A Ofensiva do Diploma: Alexandre de Moraes e a Nova Fronteira do Controle Jornalístico

A estrutura do jornalismo brasileiro pode estar prestes a sofrer uma guinada histórica e controversa. No centro dessa movimentação está o ministro Alexandre de Moraes, que recentemente defendeu o retorno da exigência do diploma de ensino superior para o exercício da profissão. A proposta reacende uma disputa que parecia encerrada desde 2009, quando o Supremo Tribunal Federal (STF) derrubou a obrigatoriedade da formação específica. O debate não é apenas acadêmico. É político. É sobre o poder de quem pode, ou não, narrar os fatos no Brasil.

A Tese de Moraes: Qualificação ou Reserva de Mercado?

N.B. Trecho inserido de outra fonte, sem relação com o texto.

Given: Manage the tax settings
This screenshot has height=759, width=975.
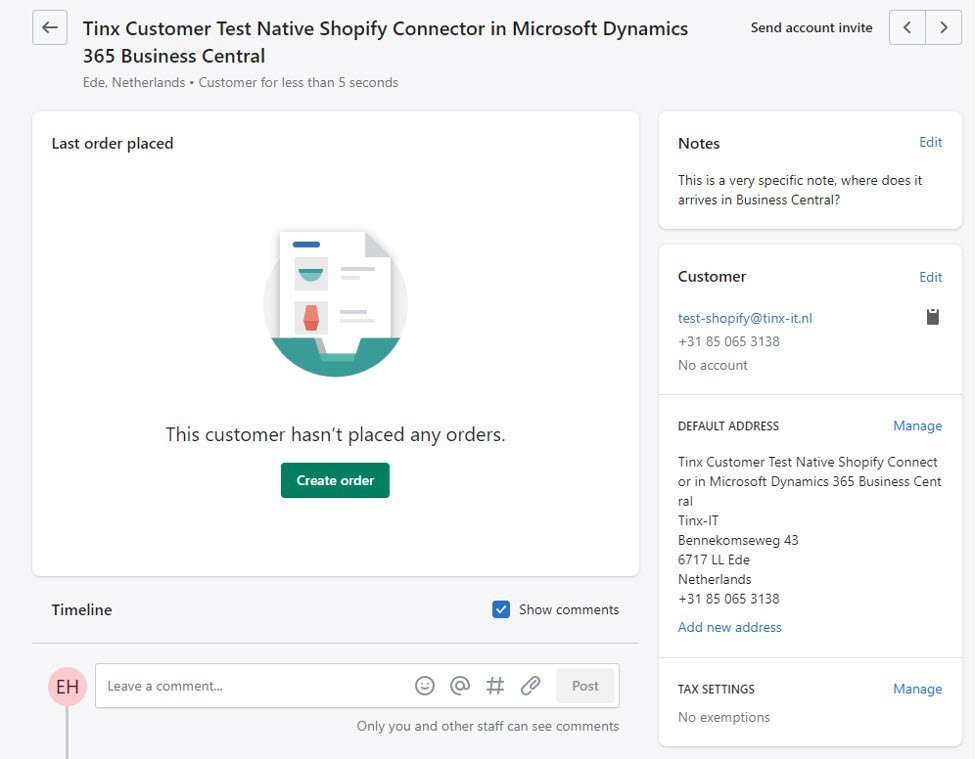Looking at the screenshot, I should click(x=917, y=689).
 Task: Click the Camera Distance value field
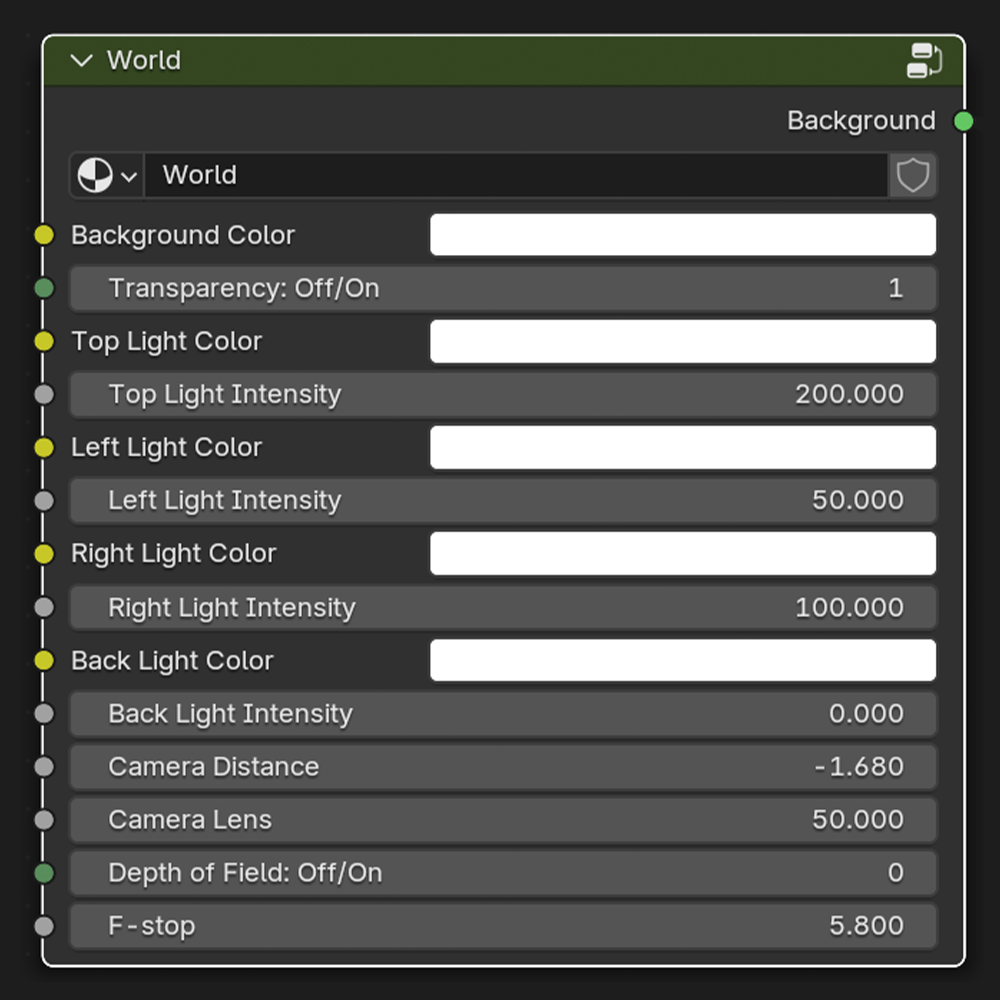(503, 767)
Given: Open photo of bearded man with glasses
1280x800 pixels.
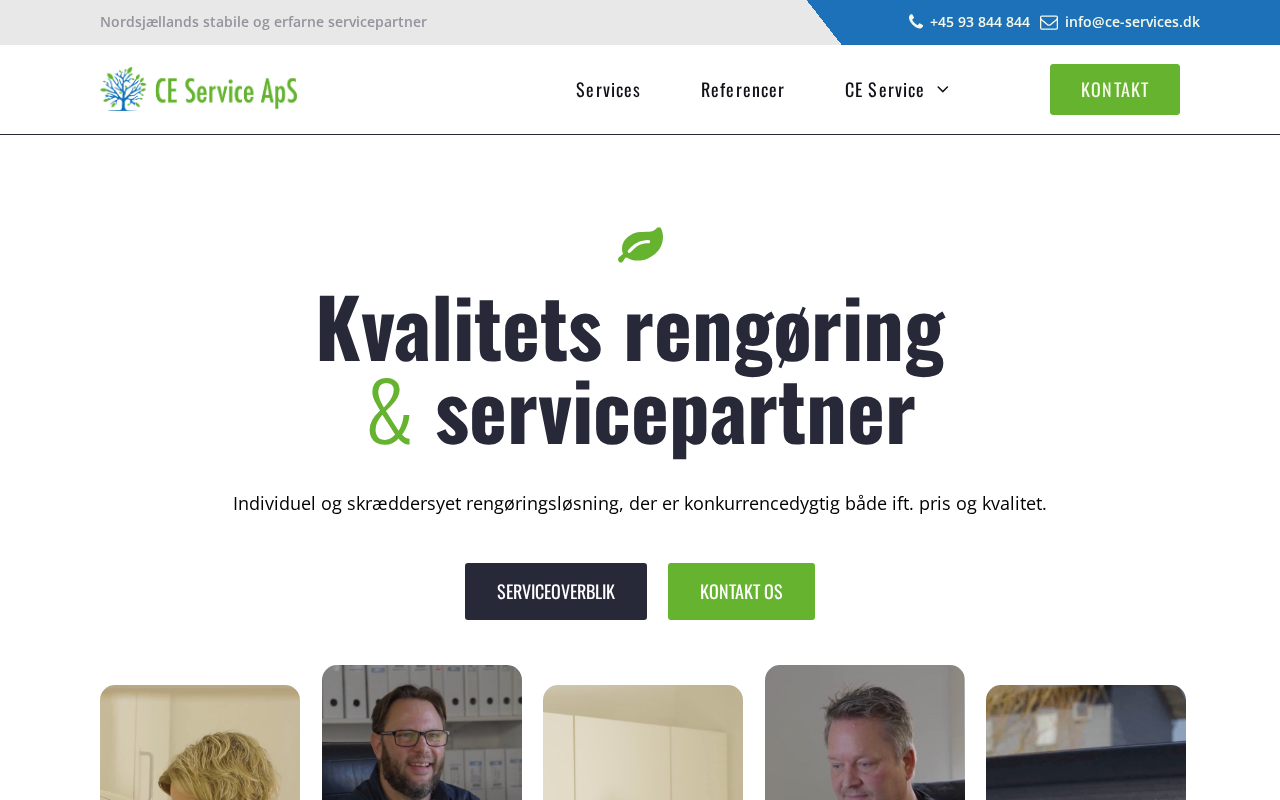Looking at the screenshot, I should click(x=422, y=732).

Durante recentes discussões em Brasília, conforme reportado pelo Correio Braziliense, Moraes propôs que o diploma volte a ser um requisito essencial. A ideia sustenta-se no argumento de elevar o padrão ético e técnico das notícias.
"Alexandre de Moraes propõe volta do diploma para jornalista", destaca o periódico brasiliense, evidenciando o peso da autoridade do ministro na pauta legislativa e jurídica atual.
A medida é vista por alguns setores como uma forma de blindar a sociedade contra a desinformação. Por outro lado, críticos enxergam uma barreira de entrada desnecessária. O jogo mudou. Foto de Alexandre de Moraes durante sessão pública

Dino e a Relativização do Sigilo da Fonte

Se a exigência do diploma causa faíscas, a postura do ministro Flávio Dino sobre a profissão traz ainda mais combustível. De acordo com informações da Folha de S.Paulo, Dino acompanhou a defesa pela formação acadêmica, mas foi além. Ele tocou em um ponto sagrado do jornalismo: o sigilo da fonte.

Pontos de Alerta na Fala de Dino:

  • Limites Constitucionais: Para o ministro, o sigilo da fonte não deve ser interpretado como um direito absoluto e irrestrito.
  • Responsabilidade Civil: A premissa de que a imunidade profissional não isenta o veículo de investigações sobre a origem de dados criminosos.
  • Controle de Narrativa: A intersecção entre a volta do diploma e a fiscalização estatal.
As declarações sugerem um cenário onde o Estado atua de forma mais incisiva sobre quem faz a notícia e como essa informação é coletada.

A Crítica: Diploma como Instrumento de Tutela

Nem todos veem a movimentação com bons olhos. O analista Carlos Andreazza, em participação no podcast Estadão Analisa, foi contundente ao descrever o que chamou de "dobradinha Moraes-Dino".
"Não querem a volta do diploma, mas o controle sobre o jornalismo", afirmou Andreazza, sugerindo que a burocratização da carreira é apenas uma fachada para aumentar a vigilância sobre os profissionais de imprensa.
A análise sugere que, ao restringir quem pode ser considerado "jornalista" legalmente, o sistema judiciário ganha um mecanismo para excluir vozes dissonantes ou punir aqueles que não se enquadram nos critérios estabelecidos pelo novo rigor. O silêncio das redações pode ser o preço da ordem. Ou o custo de uma nova censura branca disfarçada de tecnicismo. A proposta segue em discussão. O impacto será profundo. Para jornalistas e leitores, a liberdade agora passa pela aprovação de um carimbo estatal.